[SPARK-25600][SQL][MINOR] Make use of TypeCoercion.findTightestCommon…

…Type while inferring CSV schema. ## What changes were proposed in this pull request? Current the CSV's infer schema code inlines `TypeCoercion.findTightestCommonType`. This is a minor refactor to make use of the common type coercion code when applicable. This way we can take advantage of any improvement to the base method. Thanks to MaxGekk for finding this while reviewing another PR. ## How was this patch tested? This is a minor refactor. Existing tests are used to verify the change. Closes #22619 from dilipbiswal/csv_minor.

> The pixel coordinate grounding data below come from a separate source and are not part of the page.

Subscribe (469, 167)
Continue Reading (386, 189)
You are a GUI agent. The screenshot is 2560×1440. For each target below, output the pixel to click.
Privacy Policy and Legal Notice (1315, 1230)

Authored-by: Dilip Biswal <dbiswal@us.ibm.com> Signed-off-by: hyukjinkwon <gurwls223@apache.org>
apache · Oct 6, 2018 · f2f4e7a · f2f4e7a
1 parent 17781d7
commit f2f4e7a
Showing 1 changed file with 14 additions and 23 deletions.
diff --git a/sql/core/src/main/scala/org/apache/spark/sql/execution/datasources/csv/CSVInferSchema.scala b/sql/core/src/main/scala/org/apache/spark/sql/execution/datasources/csv/CSVInferSchema.scala
@@ -70,7 +70,7 @@ private[csv] object CSVInferSchema {
 
   def mergeRowTypes(first: Array[DataType], second: Array[DataType]): Array[DataType] = {
     first.zipAll(second, NullType, NullType).map { case (a, b) =>
-      findTightestCommonType(a, b).getOrElse(NullType)
+      compatibleType(a, b).getOrElse(NullType)
     }
   }
 
@@ -88,7 +88,7 @@ private[csv] object CSVInferSchema {
         case LongType => tryParseLong(field, options)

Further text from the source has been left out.